There was some pushback from Council members about an idea to allow charging stations in front yards. The idea of offering incentives to businesses to install charging stations was considered. Mayor Liz Lempert, who will no longer be in office when the ordinance is put together, suggested that members of the PEC consult with Derek Bridger, the town’s zoning officer, to make sure it follows municipal guidelines.
Also at the meeting, Council approved an ordinance to create an affordable housing zone at 375 Terhune Road, for a development of 30 homes, 20 percent of which are affordable. Planning Officer Michael LaPlace reported that the Planning Board reviewed the ordinance and determined it is consistent with the goals of the town’s master plan.

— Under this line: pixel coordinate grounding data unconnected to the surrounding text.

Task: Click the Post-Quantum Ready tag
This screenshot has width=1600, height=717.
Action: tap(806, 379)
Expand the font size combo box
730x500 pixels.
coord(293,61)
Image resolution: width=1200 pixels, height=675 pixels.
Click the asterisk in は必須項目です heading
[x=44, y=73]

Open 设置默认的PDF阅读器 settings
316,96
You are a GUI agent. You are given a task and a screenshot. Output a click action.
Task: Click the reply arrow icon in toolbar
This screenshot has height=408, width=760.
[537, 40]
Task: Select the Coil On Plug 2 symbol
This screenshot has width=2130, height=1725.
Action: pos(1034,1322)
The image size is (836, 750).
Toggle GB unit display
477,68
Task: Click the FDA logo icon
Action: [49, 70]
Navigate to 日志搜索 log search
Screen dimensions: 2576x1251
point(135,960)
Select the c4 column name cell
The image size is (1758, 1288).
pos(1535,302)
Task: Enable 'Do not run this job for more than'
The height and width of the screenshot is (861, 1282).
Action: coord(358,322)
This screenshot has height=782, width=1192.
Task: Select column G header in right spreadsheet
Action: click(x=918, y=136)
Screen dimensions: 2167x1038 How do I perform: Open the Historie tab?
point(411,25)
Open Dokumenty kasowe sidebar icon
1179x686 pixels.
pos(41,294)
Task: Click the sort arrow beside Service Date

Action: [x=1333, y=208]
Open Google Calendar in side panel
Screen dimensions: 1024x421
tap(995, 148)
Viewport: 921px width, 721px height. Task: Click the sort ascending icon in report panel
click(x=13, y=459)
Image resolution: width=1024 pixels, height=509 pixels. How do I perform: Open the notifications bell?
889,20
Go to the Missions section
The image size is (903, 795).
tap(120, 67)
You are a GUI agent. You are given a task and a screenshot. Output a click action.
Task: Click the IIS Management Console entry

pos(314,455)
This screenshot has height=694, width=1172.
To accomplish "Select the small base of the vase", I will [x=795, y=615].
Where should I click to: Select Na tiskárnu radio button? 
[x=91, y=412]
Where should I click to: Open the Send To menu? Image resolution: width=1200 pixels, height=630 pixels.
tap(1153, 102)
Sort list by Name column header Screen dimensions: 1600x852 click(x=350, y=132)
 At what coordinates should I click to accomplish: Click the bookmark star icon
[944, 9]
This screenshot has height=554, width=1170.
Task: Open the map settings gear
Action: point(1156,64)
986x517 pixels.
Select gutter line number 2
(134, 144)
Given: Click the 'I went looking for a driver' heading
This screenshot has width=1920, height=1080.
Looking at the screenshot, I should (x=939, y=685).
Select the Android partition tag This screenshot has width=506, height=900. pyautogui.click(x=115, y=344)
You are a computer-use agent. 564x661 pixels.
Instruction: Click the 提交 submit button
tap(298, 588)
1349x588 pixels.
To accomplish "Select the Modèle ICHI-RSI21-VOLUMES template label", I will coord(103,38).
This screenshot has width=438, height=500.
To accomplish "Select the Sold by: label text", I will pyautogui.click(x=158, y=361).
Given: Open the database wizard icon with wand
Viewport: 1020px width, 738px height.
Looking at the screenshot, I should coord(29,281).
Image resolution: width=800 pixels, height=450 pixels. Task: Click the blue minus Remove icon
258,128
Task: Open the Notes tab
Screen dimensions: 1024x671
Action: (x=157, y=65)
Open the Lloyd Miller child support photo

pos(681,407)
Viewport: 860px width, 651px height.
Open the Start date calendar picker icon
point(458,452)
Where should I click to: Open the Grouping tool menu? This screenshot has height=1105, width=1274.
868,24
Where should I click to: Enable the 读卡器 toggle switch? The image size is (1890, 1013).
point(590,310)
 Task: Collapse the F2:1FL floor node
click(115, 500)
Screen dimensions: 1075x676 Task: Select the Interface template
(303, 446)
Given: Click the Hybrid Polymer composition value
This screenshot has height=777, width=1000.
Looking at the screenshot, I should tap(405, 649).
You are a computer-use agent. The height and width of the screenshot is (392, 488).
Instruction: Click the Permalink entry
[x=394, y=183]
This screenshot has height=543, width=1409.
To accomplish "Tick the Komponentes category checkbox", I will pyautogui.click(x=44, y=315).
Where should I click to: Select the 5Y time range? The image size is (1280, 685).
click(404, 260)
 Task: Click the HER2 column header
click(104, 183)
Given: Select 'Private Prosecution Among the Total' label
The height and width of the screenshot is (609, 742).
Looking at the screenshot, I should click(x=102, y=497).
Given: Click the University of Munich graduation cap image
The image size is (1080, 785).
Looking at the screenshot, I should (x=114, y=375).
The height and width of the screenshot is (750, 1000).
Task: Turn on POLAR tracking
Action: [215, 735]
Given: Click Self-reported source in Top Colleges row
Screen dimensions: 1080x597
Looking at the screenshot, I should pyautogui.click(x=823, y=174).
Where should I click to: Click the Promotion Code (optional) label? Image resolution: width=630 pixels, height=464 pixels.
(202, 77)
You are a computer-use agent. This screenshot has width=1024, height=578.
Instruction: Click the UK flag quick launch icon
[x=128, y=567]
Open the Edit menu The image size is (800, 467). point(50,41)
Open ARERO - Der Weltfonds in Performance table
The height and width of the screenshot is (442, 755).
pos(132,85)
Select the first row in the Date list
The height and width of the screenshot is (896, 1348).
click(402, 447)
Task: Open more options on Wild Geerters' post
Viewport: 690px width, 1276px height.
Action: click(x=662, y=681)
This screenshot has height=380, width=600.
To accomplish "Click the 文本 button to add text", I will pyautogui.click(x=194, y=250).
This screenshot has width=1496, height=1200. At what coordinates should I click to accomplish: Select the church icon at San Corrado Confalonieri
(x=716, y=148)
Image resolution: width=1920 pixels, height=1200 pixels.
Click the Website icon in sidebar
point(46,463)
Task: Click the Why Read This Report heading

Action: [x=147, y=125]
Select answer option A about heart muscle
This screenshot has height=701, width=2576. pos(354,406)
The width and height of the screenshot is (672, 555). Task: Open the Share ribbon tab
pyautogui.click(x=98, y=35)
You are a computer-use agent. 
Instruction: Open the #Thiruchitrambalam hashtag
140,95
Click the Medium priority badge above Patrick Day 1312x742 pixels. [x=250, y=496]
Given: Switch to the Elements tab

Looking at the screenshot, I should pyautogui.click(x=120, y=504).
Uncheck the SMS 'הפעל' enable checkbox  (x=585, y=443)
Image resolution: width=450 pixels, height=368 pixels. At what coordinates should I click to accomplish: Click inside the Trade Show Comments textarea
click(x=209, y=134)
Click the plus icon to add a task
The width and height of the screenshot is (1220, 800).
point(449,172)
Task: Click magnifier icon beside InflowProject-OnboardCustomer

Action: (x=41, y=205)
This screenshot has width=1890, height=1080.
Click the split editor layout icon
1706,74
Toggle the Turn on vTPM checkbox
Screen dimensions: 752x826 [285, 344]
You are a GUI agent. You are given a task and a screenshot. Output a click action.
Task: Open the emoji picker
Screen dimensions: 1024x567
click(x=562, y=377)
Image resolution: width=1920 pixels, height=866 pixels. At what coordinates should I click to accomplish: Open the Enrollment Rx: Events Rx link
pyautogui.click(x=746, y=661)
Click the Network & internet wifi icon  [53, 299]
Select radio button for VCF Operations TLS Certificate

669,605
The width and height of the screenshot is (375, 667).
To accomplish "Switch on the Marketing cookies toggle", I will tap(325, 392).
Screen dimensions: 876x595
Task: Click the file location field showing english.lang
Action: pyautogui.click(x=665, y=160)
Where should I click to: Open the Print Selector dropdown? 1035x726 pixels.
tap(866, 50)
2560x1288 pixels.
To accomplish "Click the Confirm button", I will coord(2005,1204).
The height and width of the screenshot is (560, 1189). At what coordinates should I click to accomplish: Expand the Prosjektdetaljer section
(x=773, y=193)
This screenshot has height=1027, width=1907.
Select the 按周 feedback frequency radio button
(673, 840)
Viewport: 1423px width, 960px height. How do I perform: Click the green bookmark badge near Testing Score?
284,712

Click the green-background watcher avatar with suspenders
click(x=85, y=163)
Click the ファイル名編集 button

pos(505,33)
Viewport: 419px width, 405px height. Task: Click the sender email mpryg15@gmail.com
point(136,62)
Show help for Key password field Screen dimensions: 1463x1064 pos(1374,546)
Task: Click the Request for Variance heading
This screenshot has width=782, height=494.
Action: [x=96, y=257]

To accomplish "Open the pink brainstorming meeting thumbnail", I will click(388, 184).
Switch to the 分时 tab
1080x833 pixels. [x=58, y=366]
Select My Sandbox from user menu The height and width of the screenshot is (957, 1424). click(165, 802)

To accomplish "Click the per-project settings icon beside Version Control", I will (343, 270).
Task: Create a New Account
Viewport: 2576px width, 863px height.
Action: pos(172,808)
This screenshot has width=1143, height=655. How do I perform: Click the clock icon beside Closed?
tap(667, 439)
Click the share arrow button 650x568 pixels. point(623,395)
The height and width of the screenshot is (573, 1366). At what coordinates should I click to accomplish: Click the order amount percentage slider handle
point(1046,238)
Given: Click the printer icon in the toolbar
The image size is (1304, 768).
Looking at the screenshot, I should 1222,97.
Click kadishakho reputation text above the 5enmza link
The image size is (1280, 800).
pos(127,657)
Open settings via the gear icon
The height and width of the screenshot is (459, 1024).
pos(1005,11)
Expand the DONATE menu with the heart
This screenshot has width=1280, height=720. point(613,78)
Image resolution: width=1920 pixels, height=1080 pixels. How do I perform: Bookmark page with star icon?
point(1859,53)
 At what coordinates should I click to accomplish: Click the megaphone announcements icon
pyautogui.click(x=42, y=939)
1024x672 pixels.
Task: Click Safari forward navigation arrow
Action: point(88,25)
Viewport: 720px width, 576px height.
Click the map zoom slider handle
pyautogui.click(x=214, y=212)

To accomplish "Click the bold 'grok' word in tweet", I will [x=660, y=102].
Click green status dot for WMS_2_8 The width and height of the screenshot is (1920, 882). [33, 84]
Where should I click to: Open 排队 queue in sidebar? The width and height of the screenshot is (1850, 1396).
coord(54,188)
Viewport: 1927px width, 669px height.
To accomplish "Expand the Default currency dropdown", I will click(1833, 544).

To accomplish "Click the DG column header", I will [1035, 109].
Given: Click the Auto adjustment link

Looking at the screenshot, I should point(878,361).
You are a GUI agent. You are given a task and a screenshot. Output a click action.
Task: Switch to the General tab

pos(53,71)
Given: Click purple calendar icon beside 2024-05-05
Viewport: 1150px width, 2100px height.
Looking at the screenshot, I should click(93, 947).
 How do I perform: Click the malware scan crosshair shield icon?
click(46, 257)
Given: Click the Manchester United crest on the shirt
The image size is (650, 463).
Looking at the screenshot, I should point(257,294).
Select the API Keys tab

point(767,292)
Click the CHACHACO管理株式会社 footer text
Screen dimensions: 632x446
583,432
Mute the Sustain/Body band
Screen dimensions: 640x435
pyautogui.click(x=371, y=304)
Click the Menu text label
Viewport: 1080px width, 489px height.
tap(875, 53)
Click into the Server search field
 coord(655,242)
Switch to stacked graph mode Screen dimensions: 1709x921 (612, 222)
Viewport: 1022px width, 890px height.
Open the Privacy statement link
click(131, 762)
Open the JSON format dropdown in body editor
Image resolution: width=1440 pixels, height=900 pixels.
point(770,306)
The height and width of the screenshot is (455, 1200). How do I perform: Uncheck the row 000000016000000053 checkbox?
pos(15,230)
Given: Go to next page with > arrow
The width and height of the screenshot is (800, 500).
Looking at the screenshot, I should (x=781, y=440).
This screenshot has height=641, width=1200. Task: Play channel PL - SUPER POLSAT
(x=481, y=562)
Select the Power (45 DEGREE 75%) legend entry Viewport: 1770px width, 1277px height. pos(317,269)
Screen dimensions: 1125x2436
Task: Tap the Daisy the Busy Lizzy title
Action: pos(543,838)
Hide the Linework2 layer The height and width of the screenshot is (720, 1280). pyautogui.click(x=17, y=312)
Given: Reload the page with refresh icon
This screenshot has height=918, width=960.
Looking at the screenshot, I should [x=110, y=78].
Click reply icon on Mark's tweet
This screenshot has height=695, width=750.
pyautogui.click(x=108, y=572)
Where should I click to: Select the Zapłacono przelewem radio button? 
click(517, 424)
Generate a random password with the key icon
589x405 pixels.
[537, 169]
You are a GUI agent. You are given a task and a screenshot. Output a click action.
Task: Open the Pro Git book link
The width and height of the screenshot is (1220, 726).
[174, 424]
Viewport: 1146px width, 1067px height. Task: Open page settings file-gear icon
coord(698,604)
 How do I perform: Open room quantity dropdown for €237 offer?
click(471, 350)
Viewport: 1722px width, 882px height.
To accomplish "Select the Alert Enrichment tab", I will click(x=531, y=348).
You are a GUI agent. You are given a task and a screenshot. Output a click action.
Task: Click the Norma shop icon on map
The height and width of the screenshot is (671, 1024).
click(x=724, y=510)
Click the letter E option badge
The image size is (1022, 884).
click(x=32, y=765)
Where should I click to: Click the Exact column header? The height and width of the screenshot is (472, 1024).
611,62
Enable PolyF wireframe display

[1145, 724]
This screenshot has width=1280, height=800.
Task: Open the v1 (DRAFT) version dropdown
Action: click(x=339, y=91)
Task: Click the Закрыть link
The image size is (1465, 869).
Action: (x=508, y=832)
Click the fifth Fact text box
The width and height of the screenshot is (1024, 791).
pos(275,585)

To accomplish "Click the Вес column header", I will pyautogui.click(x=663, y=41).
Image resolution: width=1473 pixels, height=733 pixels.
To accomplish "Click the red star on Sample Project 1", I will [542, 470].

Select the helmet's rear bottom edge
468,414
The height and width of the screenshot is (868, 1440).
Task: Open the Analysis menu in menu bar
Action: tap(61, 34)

The first of the eight ordinances to be introduced establishes provisions for bicycle parking. The second is focused on lowering the speed limit to 25 miles per hour on a section of Terhune Road, where an increase in bike and pedestrian traffic is expected once the new housing development is in place. Ordinances that had to do with harmonization of the codes were related to salaries and compensations; fees for various licenses; parades and special events; banners and advertising in the public right of way; and other issues. Public hearings for all of them are scheduled for the December 7 Council meeting.
In his police report, Morgan said the pandemic remains a major concern within the department. “Our number one concern is to keep the police department healthy,” he said, adding that four officers are currently quarantined. Protective equipment and self-assessment logs are in place, and the department meets twice weekly with Health Officer Jeff Grosser.
The department has continued to see a rise in applications for firearms. “All municipalities are experiencing the same thing,” Morgan said. “We tend to see a rise during an election year.” Last year, there were 60 such requests; by the end of this year more than 300 will likely have been made. Morgan also reported that recruiting for new officers has begun, with close to 140 applications already logged. The department is hoping to get applications from local people who might be interested. Interviewing should start in the next few months.
Now in its seventh year, the department’s annual coat drive has resulted in almost 1,000 donations to be distributed to local families in need. “This will be the most successful drive we’ve ever had,” Morgan said. “But we still want people to bring coats, hats, and gloves in good condition.”